Research in context
Evidence before this study
We searched PubMed for articles published in English on low-dose aspirin therapy in pregnancy for improvement of birth outcomes, published between Jan 1, 2000 and Sept 27, 2019, using the search terms “aspirin” AND “pregnancy” OR “hypertensive disease” OR “preterm birth” OR “preeclampsia”. A secondary analysis of the Maternal-Fetal Medicine Units Network trial of aspirin and a single trial of preconception aspirin (the EAGeR trial) suggested a reduced risk of preterm birth among women who received low-dose aspirin compared with a placebo control. Meta-analyses and systematic reviews of trials of low-dose aspirin in pregnant women to prevent pre-eclampsia have suggested that the occurrence of preterm birth is reduced in women receiving aspirin, with this effect possibly increased when low-dose aspirin is started early in pregnancy.
Added value of this study
This study is the first large trial of low-dose aspirin initiated early in pregnancy with the prevention of preterm birth as the primary outcome. This trial was designed to test the hypothesis that low-dose aspirin (81 mg) administered daily and initiated in the first trimester reduces the incidence of preterm delivery in nulliparous women with a singleton pregnancy. Additionally, our data suggested that the intervention is safe for women across the six low-income and middle-income countries (LMICs) that were represented in the trial.

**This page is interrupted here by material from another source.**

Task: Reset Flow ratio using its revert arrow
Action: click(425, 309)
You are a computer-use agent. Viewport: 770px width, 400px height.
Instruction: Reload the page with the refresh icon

Implications of all the available evidence
This trial confirms the previously suggested benefit of low-dose aspirin in reducing the risk of preterm birth. Nulliparous women with a singleton pregnancy who were allocated to low-dose aspirin in early pregnancy (between 6 weeks and 0 days of gestation and 13 weeks and 6 days of gestation, until 36 weeks) were 11% less likely to deliver before 37 weeks. In addition, low-dose aspirin reduced the risk of early preterm delivery (before 34 weeks) by 25%, and perinatal mortality by 14%. These outcomes are consistent with previous meta-analyses that showed similar reductions in preterm birth and perinatal mortality. Because of the large sample size, this trial was able to show these benefits definitively in a diverse group of women from various LMICs. The low cost and proven tolerability of aspirin in this population suggests that our aspirin regimen can be readily and safely adopted across a range of clinical sites globally.